Le baril de Brent a dépassé jeudi la barre symbolique des 100 dollars, à 100,50 dollars, soit une progression de 9,3% depuis le début des hostilités au Moyen-Orient le 28 février. Le brut américain WTI suivait la même trajectoire, à 94,92 dollars, en hausse de 8,8%.
Cette flambée intervient pourtant alors que les grandes puissances ont décidé d’une intervention massive et coordonnée. L’Agence internationale de l’énergie (AIE) a annoncé mercredi, à l’unanimité de ses 32 pays membres, la mise sur le marché de 400 millions de barils puisés dans les réserves stratégiques nationales, pour compenser les perturbations liées à la fermeture du détroit d’Ormuz. « Les pays de l’AIE vont mettre 400 millions de barils à la disposition du marché « , a déclaré le directeur exécutif de l’agence, Fatih Birol.
Les États-Unis contribueront à hauteur de 172 millions de barils, soit 40% de leurs réserves stratégiques, injectés progressivement sur une période d’environ trois mois.
Une mobilisation sans précédent, mais insuffisante. Dans un rapport publié jeudi, l’AIE qualifie la situation de « plus importante perturbation de l’offre de toute l’histoire du marché pétrolier mondial ». Les pays du Golfe ont réduit leur production d’au moins 10 millions de barils par jour depuis le blocage du détroit d’Ormuz, soit 8 mb/j de brut auxquels s’ajoutent 2 mb/j de produits pétroliers.
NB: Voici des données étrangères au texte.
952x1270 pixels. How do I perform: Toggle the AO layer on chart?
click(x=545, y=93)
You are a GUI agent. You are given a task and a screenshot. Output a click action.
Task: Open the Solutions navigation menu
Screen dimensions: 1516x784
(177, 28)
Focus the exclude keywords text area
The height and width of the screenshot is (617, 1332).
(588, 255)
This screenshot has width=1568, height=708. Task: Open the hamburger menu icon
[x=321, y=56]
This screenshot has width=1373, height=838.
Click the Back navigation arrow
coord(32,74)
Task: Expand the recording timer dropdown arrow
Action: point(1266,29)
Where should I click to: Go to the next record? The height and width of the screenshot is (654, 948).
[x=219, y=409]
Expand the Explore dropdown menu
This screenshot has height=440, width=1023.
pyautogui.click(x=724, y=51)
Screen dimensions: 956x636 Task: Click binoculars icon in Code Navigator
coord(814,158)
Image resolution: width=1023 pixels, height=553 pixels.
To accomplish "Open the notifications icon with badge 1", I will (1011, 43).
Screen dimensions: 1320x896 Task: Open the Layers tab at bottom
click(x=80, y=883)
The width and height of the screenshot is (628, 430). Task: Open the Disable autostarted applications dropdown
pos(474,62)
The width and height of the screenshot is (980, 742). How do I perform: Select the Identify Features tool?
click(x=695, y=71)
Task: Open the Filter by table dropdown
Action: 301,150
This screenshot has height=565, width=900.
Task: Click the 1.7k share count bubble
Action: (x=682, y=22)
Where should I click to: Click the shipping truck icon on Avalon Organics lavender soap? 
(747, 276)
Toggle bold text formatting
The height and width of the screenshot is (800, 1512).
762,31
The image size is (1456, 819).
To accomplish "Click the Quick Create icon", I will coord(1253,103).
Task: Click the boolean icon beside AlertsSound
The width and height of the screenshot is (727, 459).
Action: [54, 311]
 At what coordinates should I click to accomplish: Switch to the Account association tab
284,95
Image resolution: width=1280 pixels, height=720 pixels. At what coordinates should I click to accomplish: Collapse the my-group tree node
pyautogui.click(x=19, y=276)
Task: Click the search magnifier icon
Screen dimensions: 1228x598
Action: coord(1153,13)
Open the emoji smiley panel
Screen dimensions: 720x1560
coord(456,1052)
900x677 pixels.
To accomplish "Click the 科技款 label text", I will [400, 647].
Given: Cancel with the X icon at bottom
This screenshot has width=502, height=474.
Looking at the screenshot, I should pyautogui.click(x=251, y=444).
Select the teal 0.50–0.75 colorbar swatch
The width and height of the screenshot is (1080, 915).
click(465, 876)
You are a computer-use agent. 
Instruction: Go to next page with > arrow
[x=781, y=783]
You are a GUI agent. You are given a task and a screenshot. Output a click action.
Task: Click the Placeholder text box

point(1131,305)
L’Irak, le Qatar, le Koweït, les Émirats arabes unis et l’Arabie saoudite sont les plus touchés. Avant la guerre, quelque 20 millions de barils transitaient chaque jour par ce passage stratégique. Ce flux est aujourd’hui réduit à un filet. L’AIE anticipe une chute de 8 mb/j de l’offre mondiale en mars, partiellement compensée par une hausse de production en dehors de l’OPEP+, notamment en Russie et au Kazakhstan.